Monday, December 30, 2013

"Why Does E = mc²?" by Brian Cox & Jeff Forshaw

Why Does E=mc2? (And Why Should We Care?) was another recommendation from Dan Satterfield.  I happened to read it after the two Frank Close books, which was serendipitous for me -- learning stuff in the first two seemed to help me ease through this one just fine.  I learned the simple basics of the E=mc2 equation years ago, even though I wasn't taught why it meant what it did, much less the many other implications behind the equation and the research that led to it.

I had a hard time really internalizing "spacetime" as a measuring unit. First, I had to understand the thought experiment about two people watching the faster moving of the two, and considering their own perspectives about who is moving and how quickly.  Next, I had to accept that no one person "standing still" is truly still, given how the Earth moves, inside the Solar System that moves, inside the Milky Way that moves.  Last, that light travels one speed only.  At this point, we're forced to figure out what other aspect has to change in order for the original two-people-moving scenario to add up.

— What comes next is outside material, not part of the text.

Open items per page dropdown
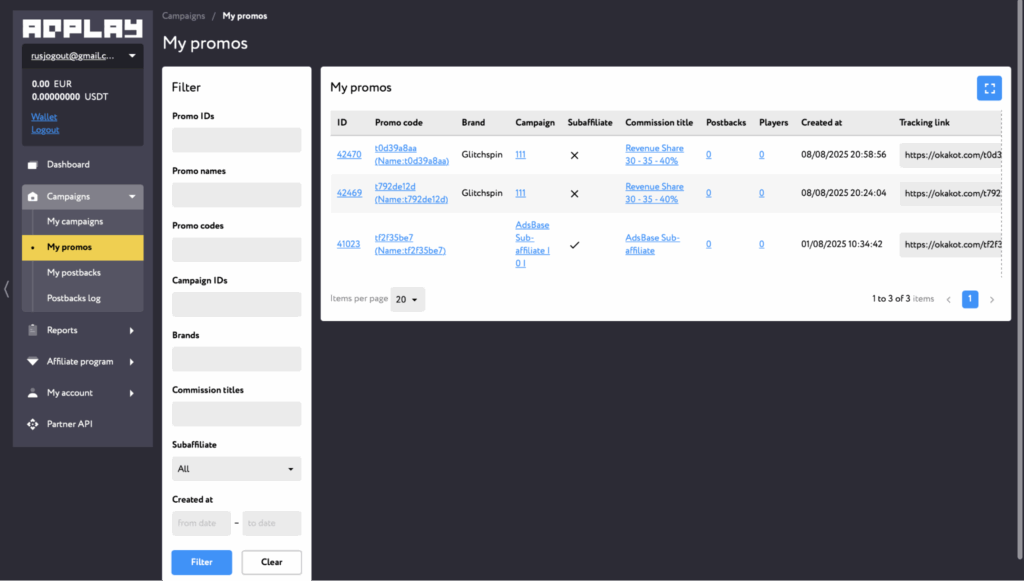Image resolution: width=1024 pixels, height=581 pixels. pyautogui.click(x=407, y=299)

But getting the point of spacetime is key to understanding that Einstein proposition about clocks running slower as they themselves move faster, as best exemplified by the Twins Paradox.  Also, seeing things as measured by spacetime is what makes something like a "warping" of it to shorten travel times theoretically possible.

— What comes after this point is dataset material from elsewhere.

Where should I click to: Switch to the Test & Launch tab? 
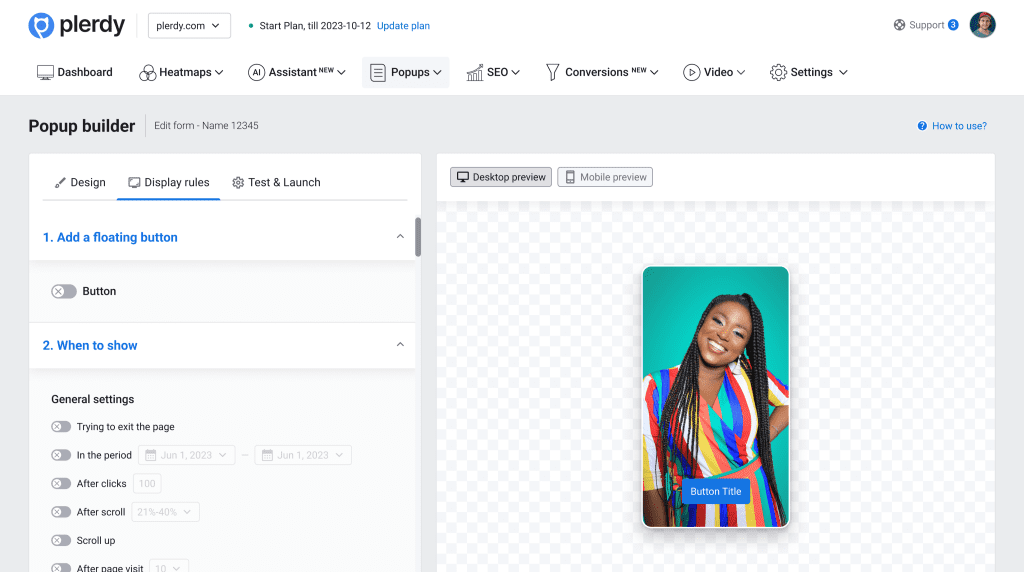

The most serious sit-up-and-notice moment I had was reaching this point:  "... the earth is doing nothing more than falling in a straight line around the sun.  It is just that the straight line is in a curved spacetime, which manifests itself as a (nearly) circular orbit in space".  I actually had to put the book down at this point and ponder things for several minutes.  I had to put it into my own words for my brain to process it:  "The earth is falling straight at the sun, but since the sun itself is moving, the earth's fall path gets pulled along in the direction that the sun itself is falling (toward the center of the Milky Way).  But if you only consider things from the perspective of the sun being still, the earth's movement seems to be the circular orbit".  I had heard before about the light-bending experiment using an eclipse, but this explanation really made me grasp it.